Hedgefonds legten im ersten Quartal zu
Die meisten Hedgefonds schlossen das erste Quartal 2010 mit Kursgewinnen ab.
Wie die Merrill-Lynch-Analystin Mary Ann Bartels in ihrer wöchentlichen Studie „Hedge Fund Monitor“ berichtet, haben die Fonds in den vergangenen drei Monaten im Schnitt 1,5 Prozent zugelegt.
Fünf von sieben unterschiedlichen Hedge-Fonds-Strategien, die Bartels kontinuierlich beobachtet, seien profitabel gewesen, so die Studie weiter. Vor allem die Ausnutzung von Bewertungsunterschieden zwischen Wandelanleihen und Aktien (Convertible Arbitrage) sowie von besonderen Ereignissen in Unternehmen (Event Driven) hätten sich als besonders erfolgreich erwiesen. Am schlechtesten fuhren die Manager hingegen mit der Managed-Futures-Strategie.

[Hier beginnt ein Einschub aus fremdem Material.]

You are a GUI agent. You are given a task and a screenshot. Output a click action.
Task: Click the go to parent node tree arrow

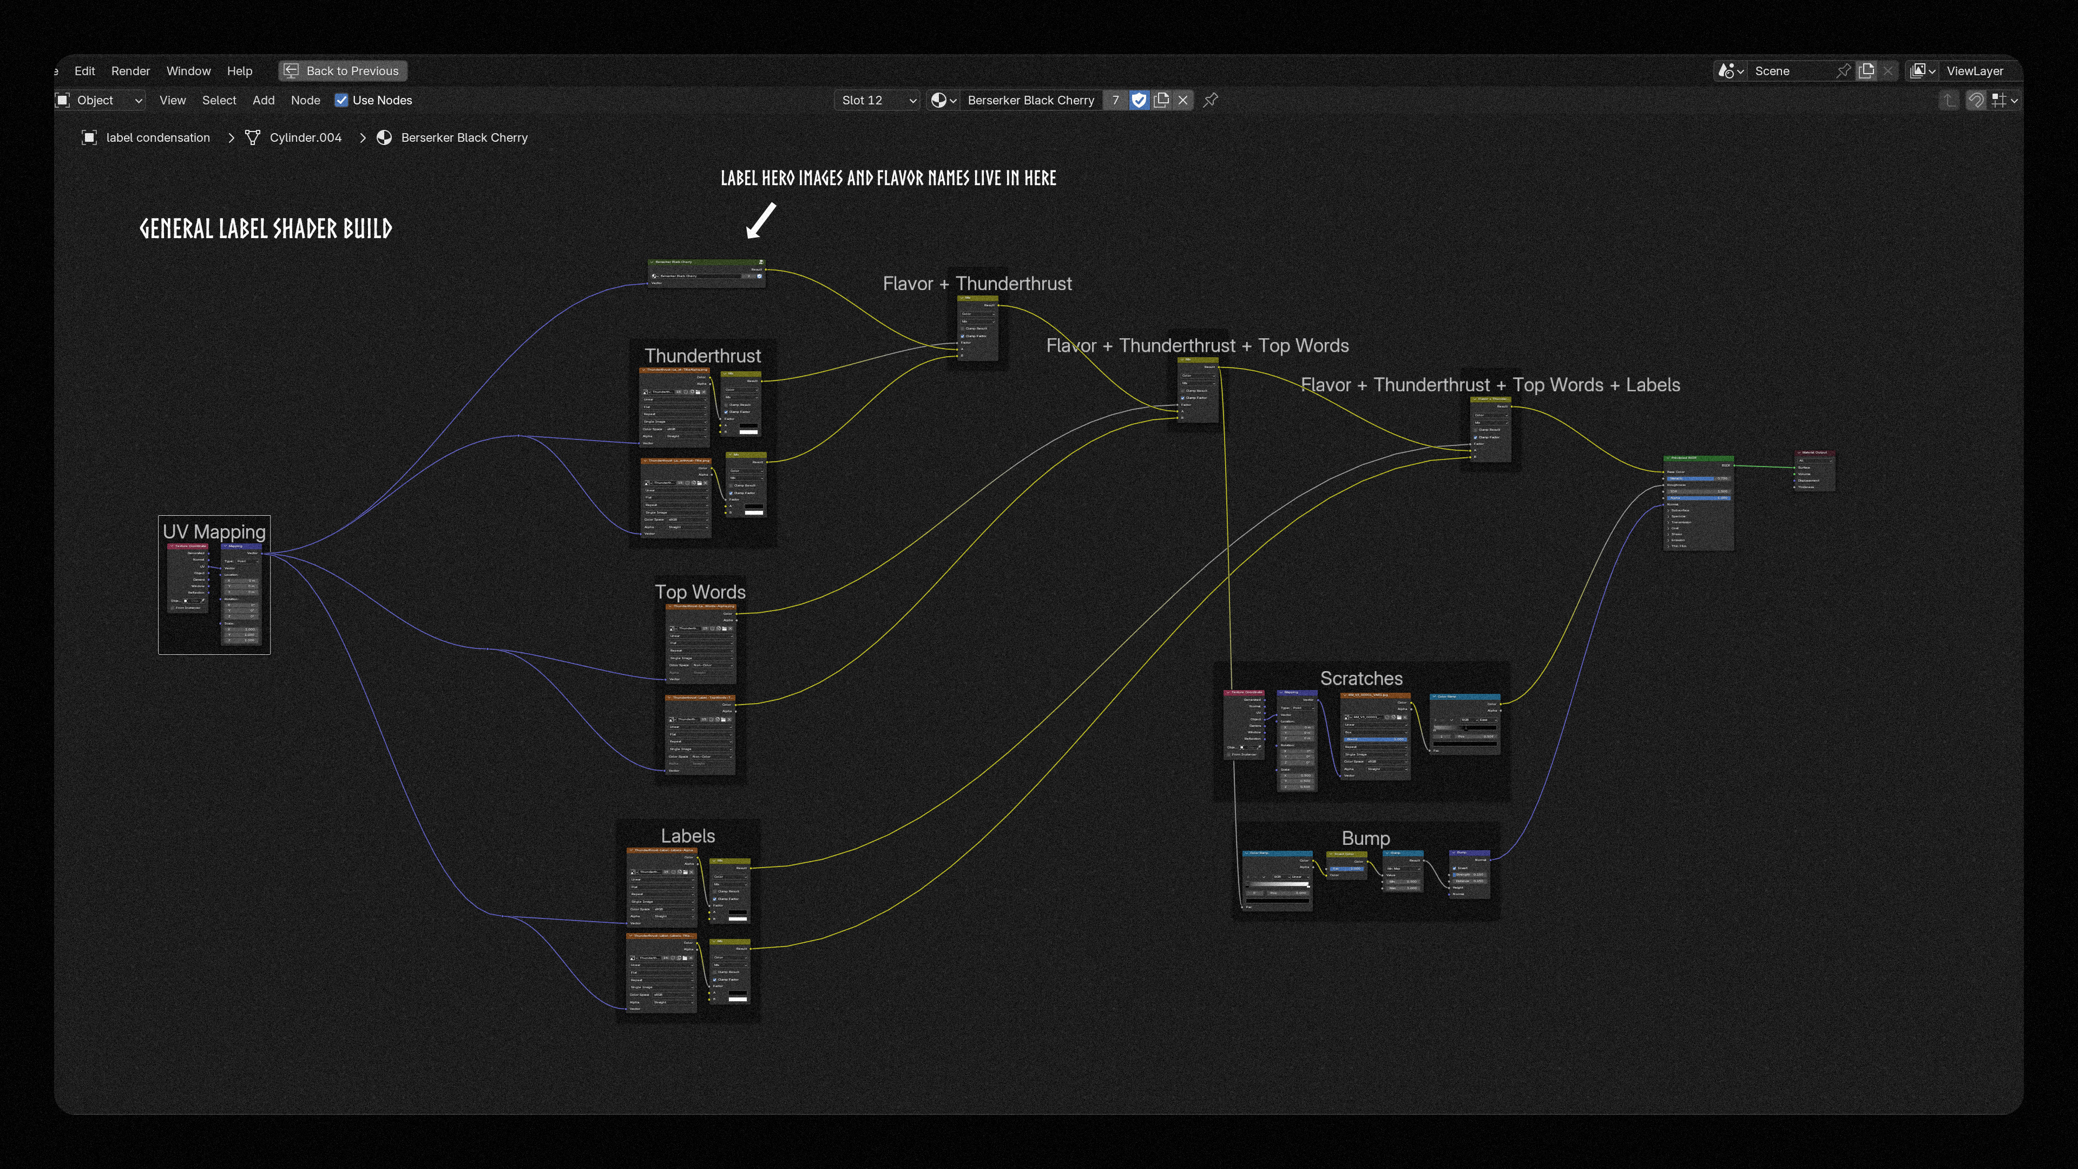coord(1948,100)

Während die Hedgefonds-Manager ihre ohnehin großen Positionen in Öl und Kupfer weiter aufgestockt hätten, seien Währungen wie der Euro oder der japanische Yen im größeren Stil leer verkauft worden, berichtet Bartels. Auch in Anleihen mit 10- und 30-jähriger Laufzeit seien die Short-Positionen besonders hoch gewesen.